If we learned anything from our brand new and completely original discovery of Day of the Dead, it's that, unless we somehow go 100% native along with our extended family, we most certainly do not want to be buried in a cemetery. The way Mexicans flock to their gravesites (if only once a year) puts our unattended graves back home into pretty stark relief, and makes us feel kind of terrible. There are few human beings we've loved as much as our maternal grandmother, but after 29 years of not visiting her tomb, we couldn't even guess where she's buried.

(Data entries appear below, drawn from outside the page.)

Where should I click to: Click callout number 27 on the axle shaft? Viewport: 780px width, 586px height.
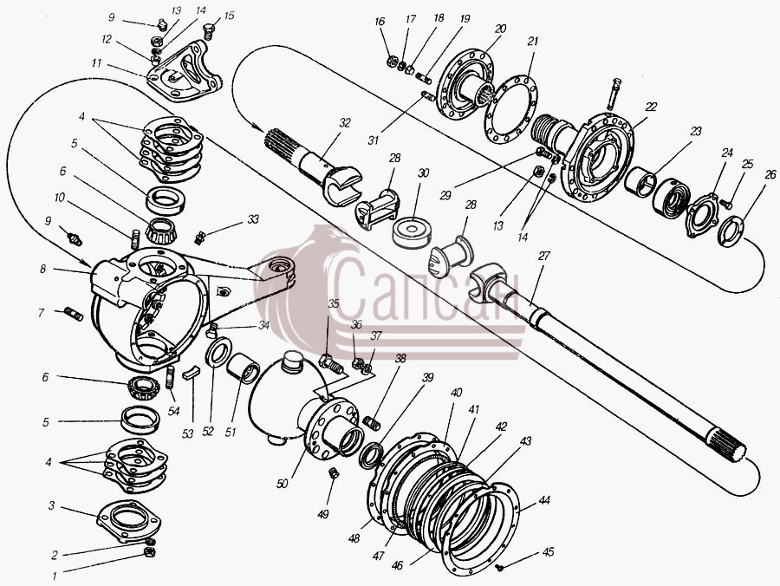click(545, 256)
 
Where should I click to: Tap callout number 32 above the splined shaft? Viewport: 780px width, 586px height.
click(345, 123)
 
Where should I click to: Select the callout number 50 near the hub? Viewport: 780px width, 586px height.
click(282, 483)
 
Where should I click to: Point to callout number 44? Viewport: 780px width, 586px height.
click(544, 500)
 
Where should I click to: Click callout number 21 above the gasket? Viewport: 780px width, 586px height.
click(533, 42)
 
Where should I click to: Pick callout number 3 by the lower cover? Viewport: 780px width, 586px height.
click(51, 506)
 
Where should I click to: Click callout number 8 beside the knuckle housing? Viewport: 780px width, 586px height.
click(43, 269)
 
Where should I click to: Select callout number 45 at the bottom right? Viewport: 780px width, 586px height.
click(549, 551)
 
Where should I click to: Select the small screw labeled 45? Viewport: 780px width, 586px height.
click(500, 567)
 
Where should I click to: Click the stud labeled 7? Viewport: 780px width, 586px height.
click(74, 314)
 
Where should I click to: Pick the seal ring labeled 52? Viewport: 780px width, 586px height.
click(218, 351)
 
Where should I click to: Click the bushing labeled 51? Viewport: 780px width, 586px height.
click(243, 368)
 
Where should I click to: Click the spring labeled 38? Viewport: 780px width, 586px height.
click(373, 424)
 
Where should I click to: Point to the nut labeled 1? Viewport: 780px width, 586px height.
click(149, 551)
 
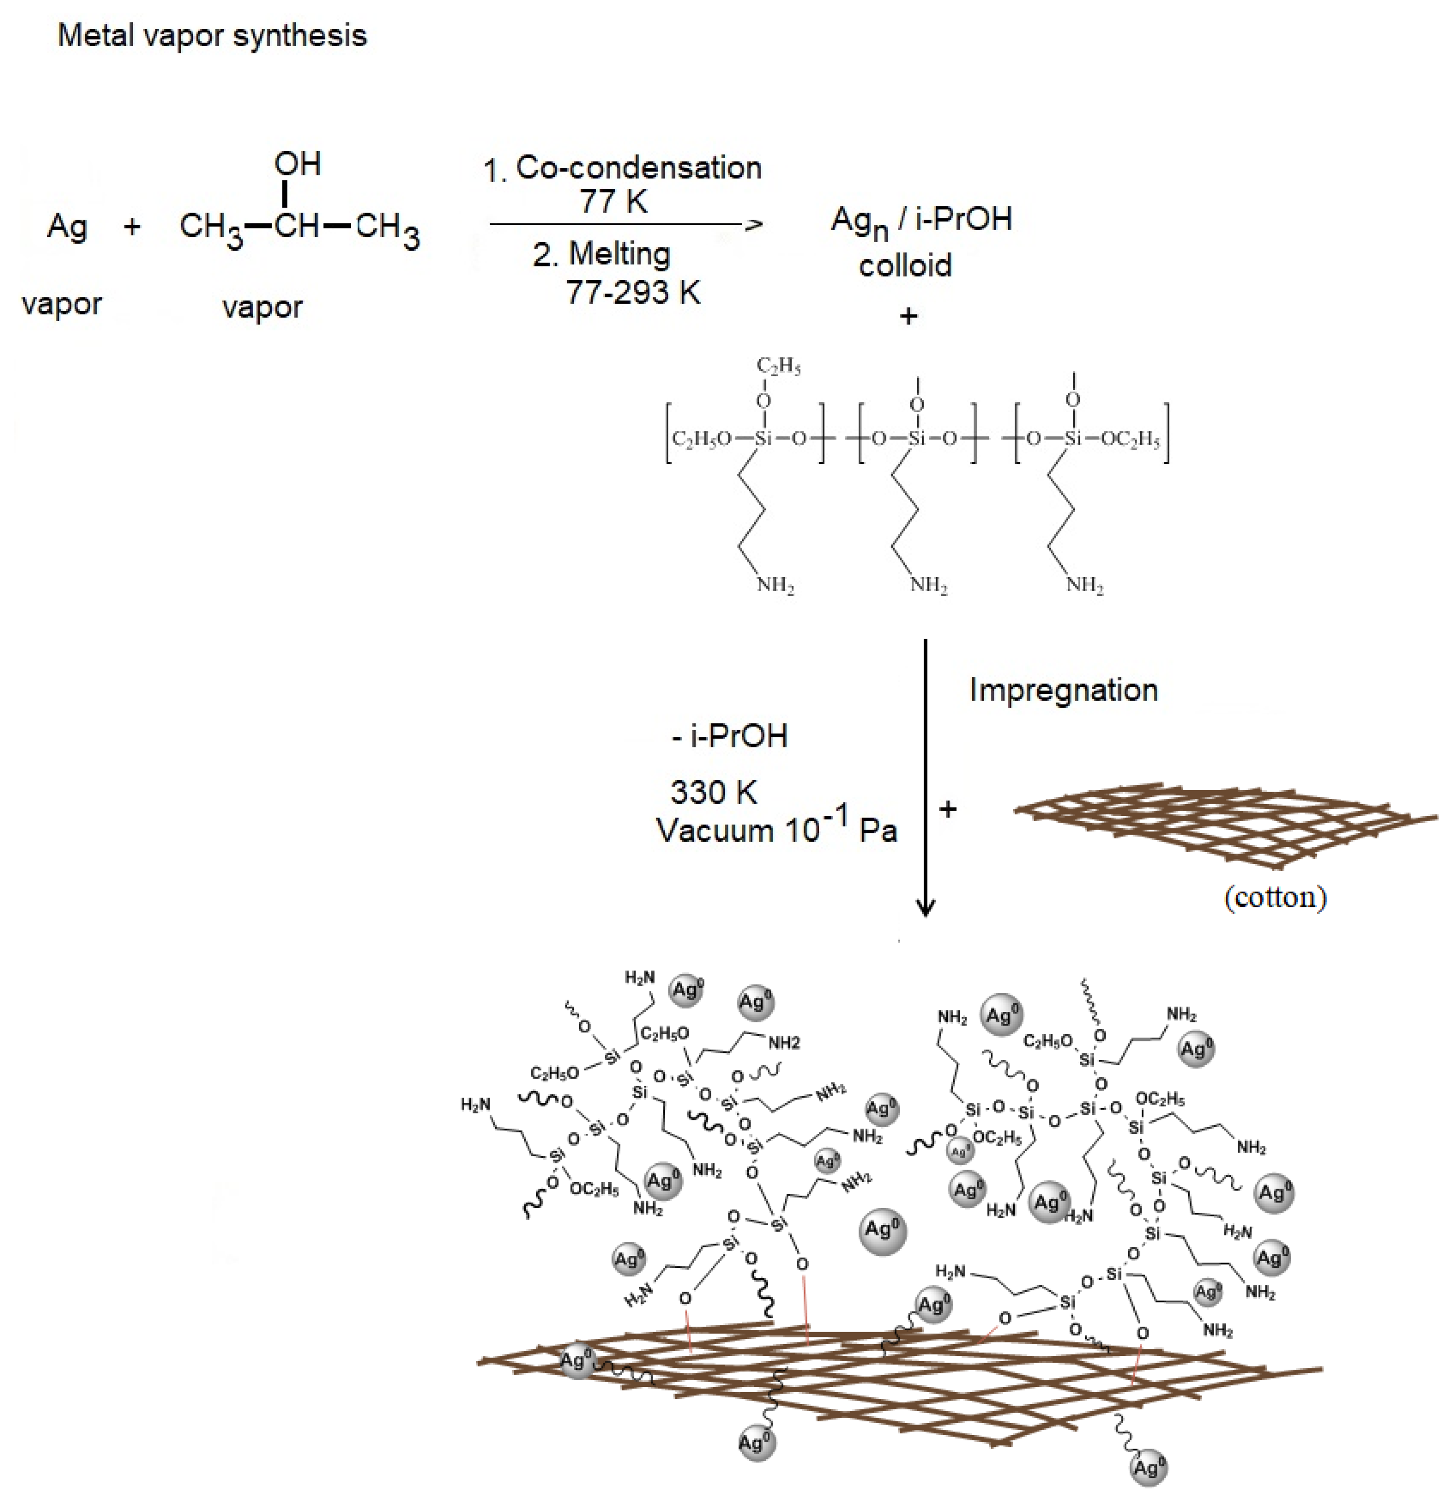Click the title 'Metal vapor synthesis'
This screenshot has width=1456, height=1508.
213,35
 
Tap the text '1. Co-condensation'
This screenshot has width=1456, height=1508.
622,168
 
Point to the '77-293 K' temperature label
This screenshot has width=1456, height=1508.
632,292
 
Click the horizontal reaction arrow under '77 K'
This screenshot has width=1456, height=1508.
623,224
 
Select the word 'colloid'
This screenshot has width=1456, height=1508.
905,265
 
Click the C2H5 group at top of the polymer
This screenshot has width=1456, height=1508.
778,366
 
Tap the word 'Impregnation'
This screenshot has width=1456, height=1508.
1063,690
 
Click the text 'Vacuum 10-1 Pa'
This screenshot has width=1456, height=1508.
776,829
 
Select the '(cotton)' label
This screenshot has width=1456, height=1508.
1275,897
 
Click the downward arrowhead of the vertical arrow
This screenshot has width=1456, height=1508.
925,908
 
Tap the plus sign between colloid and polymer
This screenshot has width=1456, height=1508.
908,316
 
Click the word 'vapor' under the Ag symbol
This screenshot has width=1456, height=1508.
61,305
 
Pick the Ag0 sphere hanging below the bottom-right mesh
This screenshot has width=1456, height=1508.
1149,1468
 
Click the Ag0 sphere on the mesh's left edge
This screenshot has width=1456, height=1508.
576,1360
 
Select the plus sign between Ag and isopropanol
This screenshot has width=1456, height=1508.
132,226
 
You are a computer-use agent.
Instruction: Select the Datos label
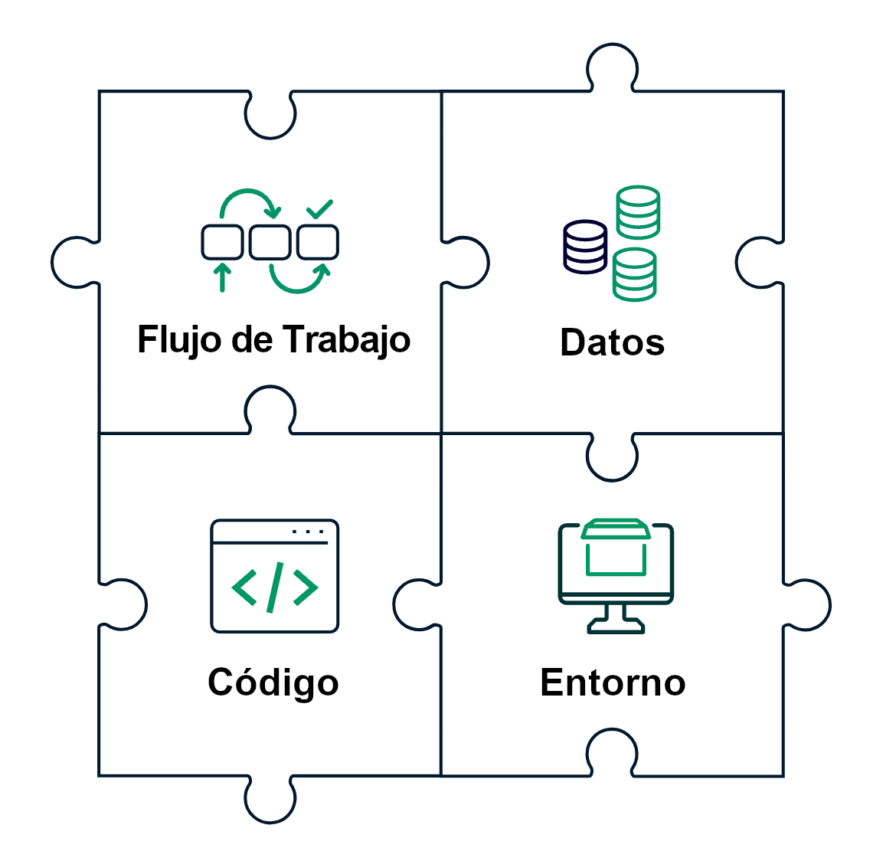pyautogui.click(x=612, y=342)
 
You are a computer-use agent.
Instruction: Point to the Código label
pyautogui.click(x=273, y=683)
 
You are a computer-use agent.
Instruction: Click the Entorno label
pyautogui.click(x=613, y=683)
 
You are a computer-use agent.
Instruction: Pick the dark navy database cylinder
pyautogui.click(x=586, y=246)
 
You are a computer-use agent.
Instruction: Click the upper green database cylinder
pyautogui.click(x=639, y=211)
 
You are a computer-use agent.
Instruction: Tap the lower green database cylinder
pyautogui.click(x=634, y=274)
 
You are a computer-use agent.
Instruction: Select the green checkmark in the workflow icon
pyautogui.click(x=319, y=208)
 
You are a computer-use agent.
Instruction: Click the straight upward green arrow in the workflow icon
pyautogui.click(x=222, y=277)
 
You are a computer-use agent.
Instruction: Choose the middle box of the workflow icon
pyautogui.click(x=270, y=242)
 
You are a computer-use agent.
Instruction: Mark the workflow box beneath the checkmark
pyautogui.click(x=318, y=242)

On the other side of the family, there's kind of a communal plot which we've been to three times since 1977, each time to add another relative to the site. We're not sure if anyone else is planning to be interred there, but if not, we're unlikely ever to go there again - which is no indication of our affection for the two grandparents and great-grandmother who are buried there.  It's just that, really, why would we go?

If you look back up at the top picture, you'll see that half the little crypts have been decorated. That means half have not. On the Day of the Dead, that's like not getting a valentine in school on Valentine's Day. For us, that would actually ruin being dead, which is something we imagine otherwise to be quite bearable, if not downright pleasant. We haven't worked out the details of an alternative yet, but at this point we're thinking Viking funeral.

1 comment:

Anonymous said...

What mattered to your family was the quality of time you spent with them while they were alive. And I do mean quality, not quantity.

And, sure, you pick a hot way to go and threaten me with an ice flow! Knowing how much I hate the cold!

Beautiful pictures on all these DotD posts!